Calvert, P. (2011), "The IALL International Handbook of Legal Information Management", The Electronic Library, Vol. 29 No. 6, pp. 855-856. https://doi.org/10.1108/02640471111188105

Publisher

:

Emerald Group Publishing Limited

Copyright © 2011, Emerald Group Publishing Limited


Around the world there are many information managers with a deep knowledge of legal information whose speciality is in assisting lawyers, scholars and students. The work of legal information managers is a vital cog in the wheel of justice and the rule of law. Globalisation and the impact of international agreements (or the failure to agree) only serves to emphasise the international nature of some legal work. This handbook covers issues in policy and strategic issues which legal information managers and law librarians must engage with on a regular basis in a variety of diverse legal environments.

The resources, especially the bibliographies, will be very useful tools for law librarians around the world. The analyses of different problems will surely be of interest to those who wish to be part of the discourse. The two chapters that especially interested me were on the education and training of law librarians by Hazelton, and global legal education by Crommelin & Hinchcliff. Both covered the nature of university and professional education for law librarians, and legal information managers, and I appreciated the mention of several documents that will assist me investigate the matter further. As the authors make plain, the urgency of finding solutions to some of the problems is recognised but no clear answers are available.

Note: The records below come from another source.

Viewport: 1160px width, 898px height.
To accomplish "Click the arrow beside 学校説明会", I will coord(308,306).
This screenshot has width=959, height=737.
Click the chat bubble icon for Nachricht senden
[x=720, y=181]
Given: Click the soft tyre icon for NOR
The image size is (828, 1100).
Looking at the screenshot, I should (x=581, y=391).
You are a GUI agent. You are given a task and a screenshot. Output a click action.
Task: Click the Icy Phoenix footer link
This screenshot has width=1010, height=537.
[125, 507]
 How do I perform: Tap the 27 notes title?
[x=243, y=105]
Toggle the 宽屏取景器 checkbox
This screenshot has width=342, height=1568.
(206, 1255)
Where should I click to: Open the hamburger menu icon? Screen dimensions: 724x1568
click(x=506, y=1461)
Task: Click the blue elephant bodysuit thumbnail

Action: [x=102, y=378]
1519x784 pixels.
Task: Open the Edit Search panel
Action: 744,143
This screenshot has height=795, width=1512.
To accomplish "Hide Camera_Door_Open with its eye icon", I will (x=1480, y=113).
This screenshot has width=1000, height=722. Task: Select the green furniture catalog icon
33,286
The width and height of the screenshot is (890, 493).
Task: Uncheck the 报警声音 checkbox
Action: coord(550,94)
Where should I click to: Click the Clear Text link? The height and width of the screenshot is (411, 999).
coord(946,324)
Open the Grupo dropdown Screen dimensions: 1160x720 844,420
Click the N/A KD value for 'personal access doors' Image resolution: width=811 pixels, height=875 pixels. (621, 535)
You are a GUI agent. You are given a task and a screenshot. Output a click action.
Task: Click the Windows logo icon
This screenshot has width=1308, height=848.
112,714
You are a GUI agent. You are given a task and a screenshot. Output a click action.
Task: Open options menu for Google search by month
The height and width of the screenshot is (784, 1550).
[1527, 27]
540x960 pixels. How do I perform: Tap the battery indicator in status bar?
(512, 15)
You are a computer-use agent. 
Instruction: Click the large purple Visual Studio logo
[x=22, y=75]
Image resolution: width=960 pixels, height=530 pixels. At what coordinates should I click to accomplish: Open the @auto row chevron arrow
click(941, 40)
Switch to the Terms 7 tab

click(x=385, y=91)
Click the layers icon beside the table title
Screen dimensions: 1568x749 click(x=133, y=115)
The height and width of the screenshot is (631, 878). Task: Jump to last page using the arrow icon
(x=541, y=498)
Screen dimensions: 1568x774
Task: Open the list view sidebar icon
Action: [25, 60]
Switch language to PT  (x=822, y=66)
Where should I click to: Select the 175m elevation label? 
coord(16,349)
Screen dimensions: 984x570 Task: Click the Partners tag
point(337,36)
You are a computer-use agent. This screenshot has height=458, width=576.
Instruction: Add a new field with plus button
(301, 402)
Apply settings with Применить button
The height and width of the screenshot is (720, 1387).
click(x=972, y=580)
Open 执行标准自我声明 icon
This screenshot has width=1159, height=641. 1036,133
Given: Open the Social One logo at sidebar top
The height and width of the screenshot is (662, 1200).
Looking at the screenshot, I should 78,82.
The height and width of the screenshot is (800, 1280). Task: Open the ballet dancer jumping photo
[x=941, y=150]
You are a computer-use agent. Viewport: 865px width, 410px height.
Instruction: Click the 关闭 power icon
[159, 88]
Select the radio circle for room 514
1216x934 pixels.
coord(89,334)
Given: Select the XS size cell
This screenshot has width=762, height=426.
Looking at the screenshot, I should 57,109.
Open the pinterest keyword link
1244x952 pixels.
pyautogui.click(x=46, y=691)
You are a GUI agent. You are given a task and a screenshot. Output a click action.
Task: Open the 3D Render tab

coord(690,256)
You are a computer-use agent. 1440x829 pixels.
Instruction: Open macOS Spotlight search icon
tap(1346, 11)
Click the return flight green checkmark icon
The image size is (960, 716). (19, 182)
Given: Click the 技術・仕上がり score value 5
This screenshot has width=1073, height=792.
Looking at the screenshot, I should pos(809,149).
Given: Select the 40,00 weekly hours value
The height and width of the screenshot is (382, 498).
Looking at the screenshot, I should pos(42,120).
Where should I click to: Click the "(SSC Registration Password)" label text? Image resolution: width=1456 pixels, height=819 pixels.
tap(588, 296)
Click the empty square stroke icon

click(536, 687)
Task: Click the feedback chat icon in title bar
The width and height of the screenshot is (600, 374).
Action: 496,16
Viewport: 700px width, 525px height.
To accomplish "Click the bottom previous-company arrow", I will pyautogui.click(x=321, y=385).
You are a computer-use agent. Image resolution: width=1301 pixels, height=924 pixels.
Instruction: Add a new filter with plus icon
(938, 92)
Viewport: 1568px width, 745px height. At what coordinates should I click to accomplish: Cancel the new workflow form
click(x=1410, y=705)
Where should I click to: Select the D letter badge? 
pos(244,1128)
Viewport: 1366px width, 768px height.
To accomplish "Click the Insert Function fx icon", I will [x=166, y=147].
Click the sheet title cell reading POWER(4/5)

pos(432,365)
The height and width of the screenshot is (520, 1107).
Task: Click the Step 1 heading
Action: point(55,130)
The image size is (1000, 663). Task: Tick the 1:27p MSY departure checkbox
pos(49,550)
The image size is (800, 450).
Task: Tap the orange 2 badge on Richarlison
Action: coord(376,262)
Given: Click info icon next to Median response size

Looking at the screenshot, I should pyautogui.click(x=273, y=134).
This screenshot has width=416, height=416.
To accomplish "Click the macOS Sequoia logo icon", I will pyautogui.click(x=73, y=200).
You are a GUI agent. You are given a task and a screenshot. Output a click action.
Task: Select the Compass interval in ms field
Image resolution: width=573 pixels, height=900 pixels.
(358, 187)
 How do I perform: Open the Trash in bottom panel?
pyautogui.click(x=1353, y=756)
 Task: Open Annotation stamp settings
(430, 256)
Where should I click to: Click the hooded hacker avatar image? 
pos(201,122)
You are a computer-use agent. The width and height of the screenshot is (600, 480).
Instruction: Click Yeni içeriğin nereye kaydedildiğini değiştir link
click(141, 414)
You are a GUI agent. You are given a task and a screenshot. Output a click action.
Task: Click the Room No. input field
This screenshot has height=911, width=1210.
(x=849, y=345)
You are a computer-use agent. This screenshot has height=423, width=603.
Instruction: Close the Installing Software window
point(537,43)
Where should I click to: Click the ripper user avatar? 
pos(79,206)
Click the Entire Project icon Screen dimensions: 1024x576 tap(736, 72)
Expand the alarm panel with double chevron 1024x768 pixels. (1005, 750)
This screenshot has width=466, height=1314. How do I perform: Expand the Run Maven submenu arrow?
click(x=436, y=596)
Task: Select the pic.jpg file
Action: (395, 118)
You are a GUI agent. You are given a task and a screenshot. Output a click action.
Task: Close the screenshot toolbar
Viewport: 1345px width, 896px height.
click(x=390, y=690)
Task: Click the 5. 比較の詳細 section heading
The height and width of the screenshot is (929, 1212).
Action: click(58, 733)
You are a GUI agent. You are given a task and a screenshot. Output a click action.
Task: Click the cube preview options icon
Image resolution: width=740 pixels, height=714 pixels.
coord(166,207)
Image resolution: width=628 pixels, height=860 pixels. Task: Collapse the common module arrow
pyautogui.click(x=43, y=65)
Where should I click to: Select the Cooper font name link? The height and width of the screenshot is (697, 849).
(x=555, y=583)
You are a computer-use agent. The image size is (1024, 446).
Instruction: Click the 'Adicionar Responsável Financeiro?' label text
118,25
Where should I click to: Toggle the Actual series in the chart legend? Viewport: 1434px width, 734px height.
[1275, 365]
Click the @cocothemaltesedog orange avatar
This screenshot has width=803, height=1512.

An interesting chapter by Bird is on legal information literacy, an often‐overlooked topic. This is much new here, so this chapter deserves to be read by many information managers, even those not associated by legal work. In this case the training is aimed at the lawyers, not the librarians, with the intention of improving research skills. There are chapters on law librarianship in different countries including, it is good to see, unexpected ones such as Turkey and Vietnam. There is a chapter that many will turn to on copyright, plus others on free access to legal information, commercial legal publishing and much more. This is an essential addition to law libraries, and it will be needed by all those teaching law librarianship.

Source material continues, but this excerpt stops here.